By Erik Sherman
February 20, 2019

Donald Trump may have said he would champion coal as part of his election strategy, but that isn’t carrying much weight anymore. The industry has faced a chill, with more coal power plants closing in the United States in his first two years than happened during Barack Obama’s entire first term.

Now there’s another sign that coal is losing popularity. Commodities trading and mining giant Glencore has capped its coal output, as the Wall Street Journal has reported.

Glencore is capping its coal production at 150 million tons a year. The reason is the reality of climate change. Burning coal to generate electrical power is a significant source of greenhouse gases. Although Trump has lifted at least one hurdle for building new plants, energy companies haven’t rushed to create more. In many other parts of the world, governments are making it tougher to use the fuel.

Instead, Glencore will invest in areas unlikely to run into climate change risks, whether regulatory or operational, that would affect the coal industry.
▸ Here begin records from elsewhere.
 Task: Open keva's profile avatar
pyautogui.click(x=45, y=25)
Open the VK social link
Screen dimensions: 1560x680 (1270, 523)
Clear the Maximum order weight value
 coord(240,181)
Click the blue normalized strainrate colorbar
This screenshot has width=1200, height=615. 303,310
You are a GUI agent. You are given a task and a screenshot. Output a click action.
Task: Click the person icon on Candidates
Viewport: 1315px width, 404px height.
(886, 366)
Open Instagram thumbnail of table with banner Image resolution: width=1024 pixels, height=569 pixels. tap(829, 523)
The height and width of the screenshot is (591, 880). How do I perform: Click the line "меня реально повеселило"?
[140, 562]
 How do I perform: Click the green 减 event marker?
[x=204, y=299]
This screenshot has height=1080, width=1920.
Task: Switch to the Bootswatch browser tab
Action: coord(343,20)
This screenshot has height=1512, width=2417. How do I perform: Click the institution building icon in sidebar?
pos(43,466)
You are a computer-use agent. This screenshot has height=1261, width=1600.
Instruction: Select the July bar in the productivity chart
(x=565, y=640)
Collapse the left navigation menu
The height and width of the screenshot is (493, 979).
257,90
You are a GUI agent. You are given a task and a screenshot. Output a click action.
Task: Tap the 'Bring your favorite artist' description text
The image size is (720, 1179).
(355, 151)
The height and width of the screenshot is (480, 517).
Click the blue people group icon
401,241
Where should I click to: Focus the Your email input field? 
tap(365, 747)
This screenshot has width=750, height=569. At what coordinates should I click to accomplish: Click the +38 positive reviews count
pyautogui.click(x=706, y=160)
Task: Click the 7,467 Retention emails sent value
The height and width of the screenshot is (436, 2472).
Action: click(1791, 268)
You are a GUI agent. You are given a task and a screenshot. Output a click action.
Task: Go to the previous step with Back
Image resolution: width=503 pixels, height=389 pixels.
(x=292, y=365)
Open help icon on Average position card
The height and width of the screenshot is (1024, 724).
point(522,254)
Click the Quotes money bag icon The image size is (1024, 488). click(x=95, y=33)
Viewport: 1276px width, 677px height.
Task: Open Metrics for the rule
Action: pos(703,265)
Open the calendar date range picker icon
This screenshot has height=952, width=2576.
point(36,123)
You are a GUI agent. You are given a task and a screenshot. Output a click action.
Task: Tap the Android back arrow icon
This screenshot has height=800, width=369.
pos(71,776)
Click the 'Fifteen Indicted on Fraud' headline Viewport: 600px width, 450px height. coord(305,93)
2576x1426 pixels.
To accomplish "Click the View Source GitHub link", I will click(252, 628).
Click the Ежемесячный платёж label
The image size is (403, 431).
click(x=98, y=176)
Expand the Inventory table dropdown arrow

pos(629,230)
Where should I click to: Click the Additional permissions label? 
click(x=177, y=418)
However, reducing the use of coal isn’t a simple process of regulating it out of existence. So-called “clean coal” subsidies have helped the industry and Wall Street make significant additional profits at taxpayer expense in the United States. Companies currently rake in $1 billion a year in tax breaks on the technologies that frequently don’t significantly reduce emissions that contribute to climate change, smog, and acid rain.